Here is a list of the texts/books I'm speaking of --

Gravity from the ground up, Bernard F. Schutz, Cambridge Press, (2003)

Relativity: Special, General and Cosmological, Wolfgang Rindler, Oxford Univ., Press, (2001)

Cosmological Principles, John A. Peacock, Cambridge University Press, (1999)

Understanding Relativity: A Simplified Approach to Einstein's Theories, Leo Sartori, University of California Press, (1996)

Basic Relativity, Richard A. Mould, Springer Verlag, (1994)

Introducing Einstein's Relativity, Ray D'Inverno, Oxford Univ. Press, (1992)

Gravitation, Misner, Thorne and Wheeler (MTW)

Concepts of Mass in Contemporary Physics and Philosophy, Mass Jammer, Princeton University Press, (2000)

Classical Electromagnetic Theory, Vanderlinde, John Wiley & Sons, (1993)

A First Course in General Relativity, Schutz, Cambridge Univ. Press, (1990)

A Short Course in General Relativity, Foster & Nightingale, Springer Verlag, (1994)

Quantum Mechanics, Cohen-Tannoudji et al

The Cosmic Perspective, Bennet, Donahue, Schneider, Voit, Addison Wesley, (2001)

(dw uses a few of those, e.g. MTW and Rindler)

There are tricky little instances too. One such tricky thing can be found in Classical Electrodynamics - 2nd Ed., J.D. Jackson, page 617, [And, as I recall, there is something similar in Classical Mechanics 3rd Ed., Goldstein, Safko and Poole (2001)] problem 12.16. The student is supposed to find a a general relationship for the center of mass of an electromagnetic field. Now, as that term is used, in that problem, it can only be meaningful if the "mass" is relativistic mass. I worked out the solution here
http://www.geocities.com/physics_world/sr/momentum_conservation.htm

arxiv --

http://xxx.lanl.gov/abs/physics/0308039
http://xxx.lanl.gov/abs/physics/0103008
http://xxx.lanl.gov/abs/physics/0103051

You didn't ask about physics journal articles on this subject. For a list please see -- http://www.geocities.com/physics_world/mass_articles.htm as well as the other link and articles from AJP

There should be one more in the future when mine is proof read and all the typos and grammatical errors are out.

I have Alan Guth's lecture notes from his Early Universe course. He says in one place in his notes that he doesn't use it, yet in another place he actually uses it. I asked him about that and he said he didn't realize he was doing it.

Note: I don't hold that all relativists that use relativistic mass use it in all places at all times. That'd be silly for anyone to do. They use it where it is appropriate or useful to to use it.

See -- http://www.geocities.com/physics_world/relativistic_mass.htm

There are online class notes from universitys that use the concept as well as from particle accelerator labs such as CERN.

Thanks for the very direct response.

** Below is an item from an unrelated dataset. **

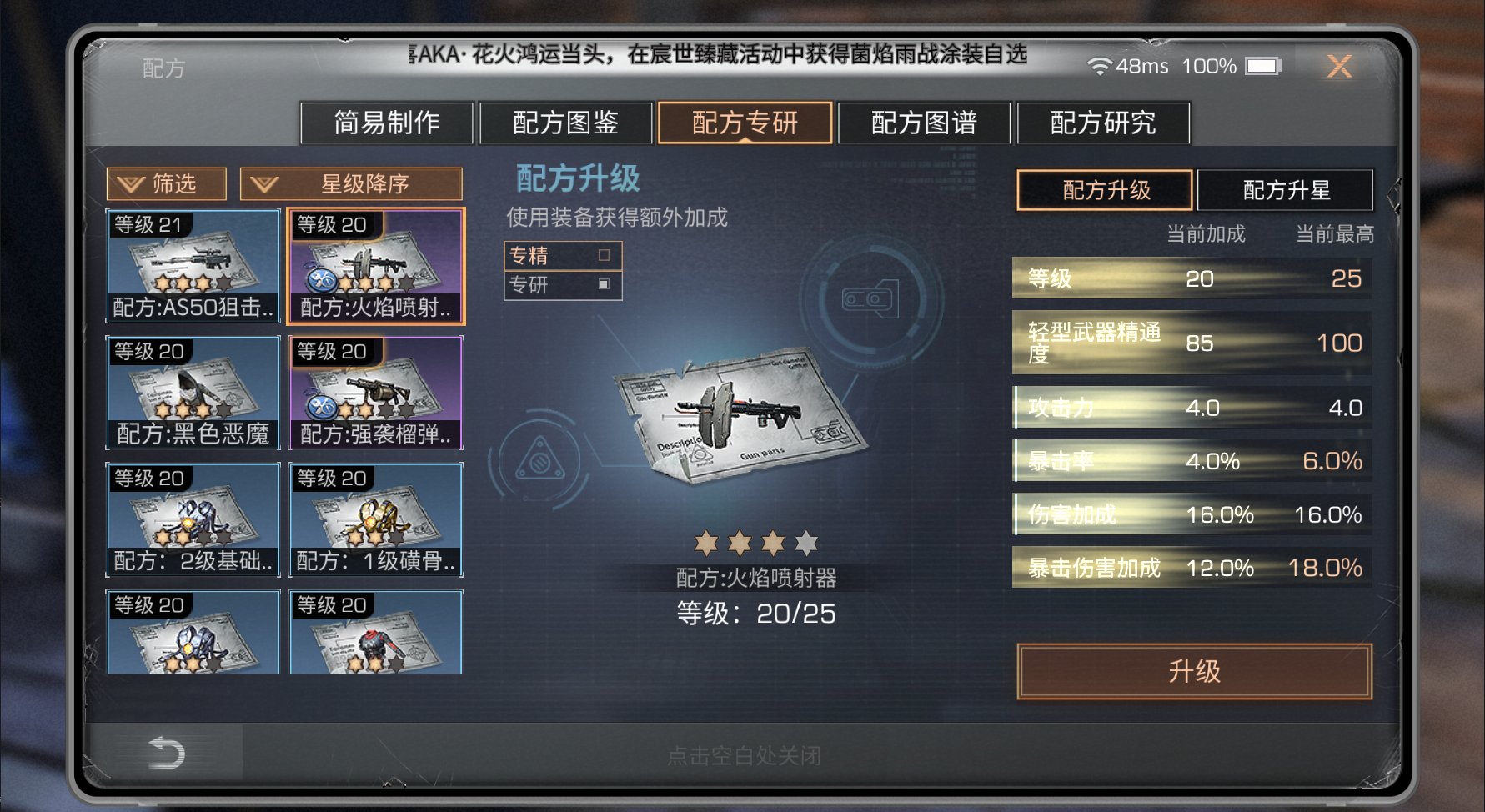
Task: Select the AS50 sniper recipe blueprint
Action: [x=193, y=266]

It is greatly appreciated. Especially since you explained in a very professional tone. Thanks!

Question: Why do you refer to the magnitude of the 4-momentum as mass and not rest energy?
I used Cohen-Tannoudji in grad school and they used the velocity dependance of mass.
As in particle physics these folks work with matter on a microscopic scale and they study the structure of matter. They don't really study the dynamics of matter. Consider this - Does the lifetime of a particle depend on the speed of the particle? Relativity says it does. Call the lifetime as measured in the particle's rest frame the proper lifetime. The proper lifetime is an inherent property of the particle and is one of the things particle physicists study. Do you think that when a particle physicist says "the lifetime of a free neutron is 15 minutes" that he didn't know that the lifetime depends on the speed of the particle? Do you think that particle physicist doesn't know that the particle's lifetime is different than the particle's lifetime? Sometimes people use the letter tau to represent proper lifetime and some use T. Quantites which appear in 4tensor equations are proper quantities, e.g. proper mass, proper time, proper distance, etc. Time does not appear in such equationsm, proper time does. Relativists know the difference right? The relativistic Lagrangian contains the proper mass of a particle, not the mass.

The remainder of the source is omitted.